WORKING DATA

[Start of Attachment]

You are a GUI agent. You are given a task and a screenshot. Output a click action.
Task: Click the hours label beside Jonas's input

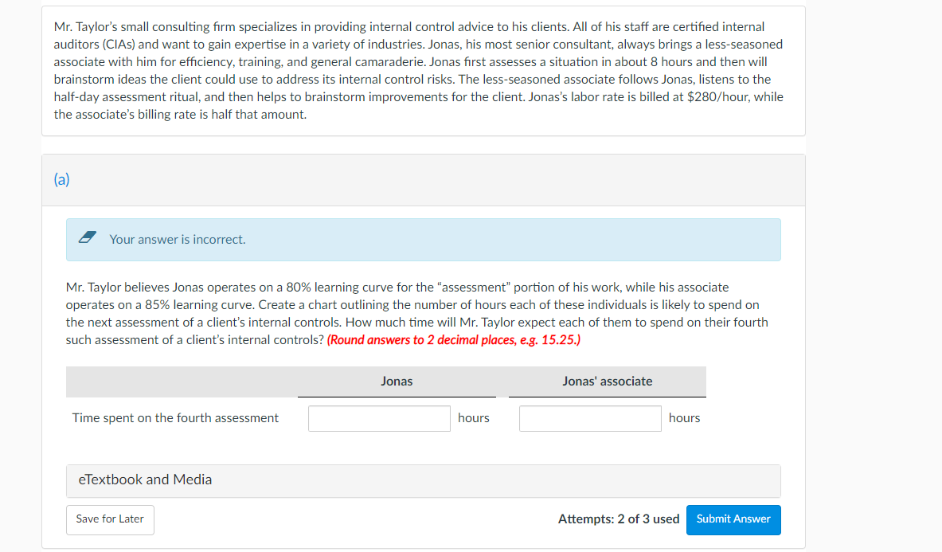tap(474, 417)
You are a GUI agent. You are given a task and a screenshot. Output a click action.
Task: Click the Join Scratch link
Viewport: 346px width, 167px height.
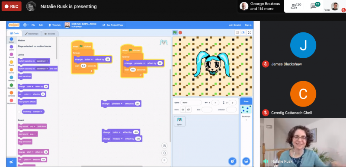click(x=235, y=25)
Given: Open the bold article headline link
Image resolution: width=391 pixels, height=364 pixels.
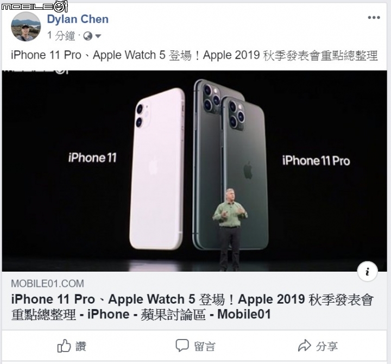Looking at the screenshot, I should tap(192, 306).
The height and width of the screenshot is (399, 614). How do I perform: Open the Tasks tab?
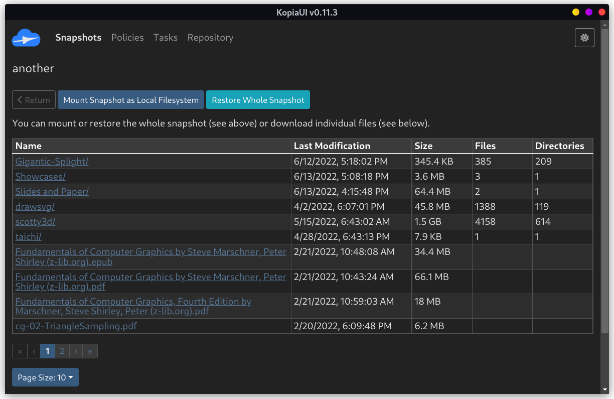coord(166,38)
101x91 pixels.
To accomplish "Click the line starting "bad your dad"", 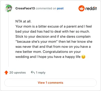I will (53, 32).
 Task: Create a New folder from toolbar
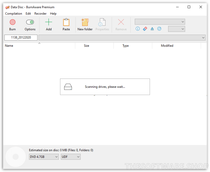pyautogui.click(x=85, y=22)
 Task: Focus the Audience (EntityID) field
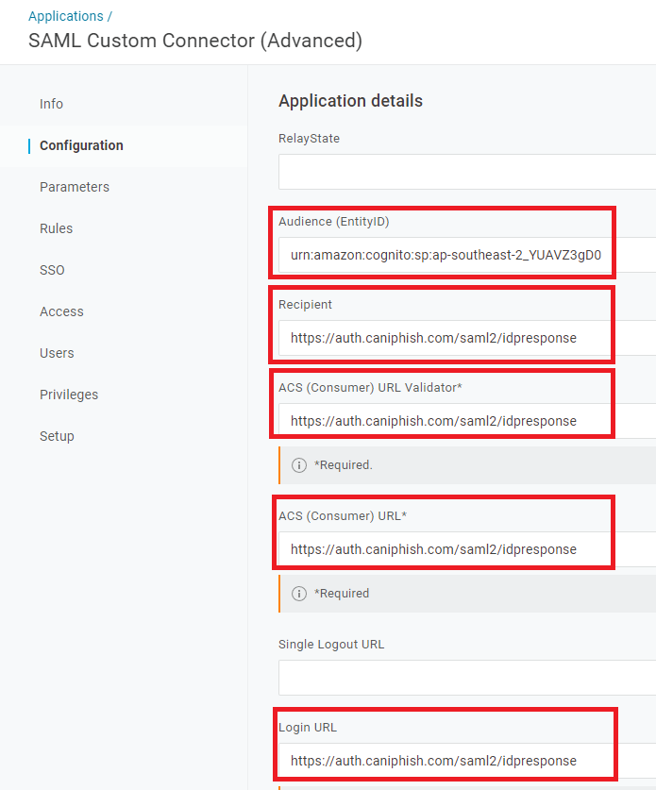pyautogui.click(x=467, y=255)
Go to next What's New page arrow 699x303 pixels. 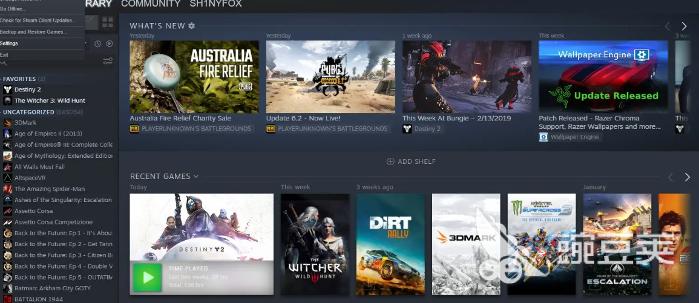pos(684,27)
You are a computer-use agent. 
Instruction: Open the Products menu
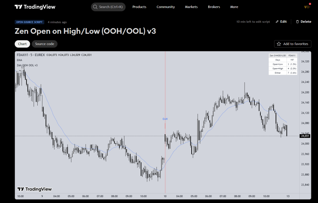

[End of Attachment]

DESCRIPTION OF THE TASK
Extract, from the material above, each line holding the word "link".

RESULT
Task: Click the Join Scratch link
Given: Open the bold article headline link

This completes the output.